理解基于大型语言模型的迭代式生成优化所面临的挑战

摘要

生成式优化利用大型语言模型（LLMs），通过执行反馈迭代改进各类产物（如代码、工作流或提示）。这是构建自我改进智能体的前景广阔的方法，但在实践中仍显脆弱：尽管研究活跃，仅有9%的受访智能体采用了自动化优化。我们认为这种脆弱性源于工程师在搭建学习循环时必须做出的"隐性"设计选择：优化器可编辑哪些内容？每次更新时应提供何种"恰当"的学习证据？我们研究了影响大多数应用的三个因素：初始产物、执行轨迹的信用分配范围，以及将试错批次转化为学习证据的方式。通过在MLAgentBench、Atari和BigBench Extra Hard的案例研究，我们发现这些设计决策能决定生成式优化的成败，但在先前研究中鲜少被明确讨论。不同初始产物决定了MLAgentBench中可达的解决方案空间，截断轨迹仍能提升Atari智能体性能，而增大最小批尺寸在BBEH任务上并不能单调提升泛化能力。我们得出结论：缺乏跨领域的简单通用学习循环搭建方法，是实现产业化应用的主要障碍。本文针对这些选择提供了实践指导。

English

Generative optimization uses large language models (LLMs) to iteratively improve artifacts (such as code, workflows or prompts) using execution feedback. It is a promising approach to building self-improving agents, yet in practice remains brittle: despite active research, only 9% of surveyed agents used any automated optimization.
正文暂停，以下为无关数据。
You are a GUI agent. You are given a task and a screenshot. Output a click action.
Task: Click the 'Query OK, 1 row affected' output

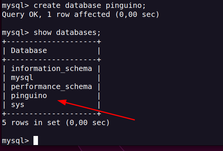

We argue that this brittleness arises because, to set up a learning loop, an engineer must make ``hidden'' design choices: What can the optimizer edit and what is the "right" learning evidence to provide at each update? We investigate three factors that affect most applications: the starting artifact, the credit horizon for execution traces, and batching trials and errors into learning evidence. Through case studies in MLAgentBench, Atari, and BigBench Extra Hard, we find that these design decisions can determine whether generative optimization succeeds, yet they are rarely made explicit in prior work. Different starting artifacts determine which solutions are reachable in MLAgentBench, truncated traces can still improve Atari agents, and larger minibatches do not monotonically improve generalization on BBEH. We conclude that the lack of a simple, universal way to set up learning loops across domains is a major hurdle for productionization and adoption. We provide practical guidance for making these choices.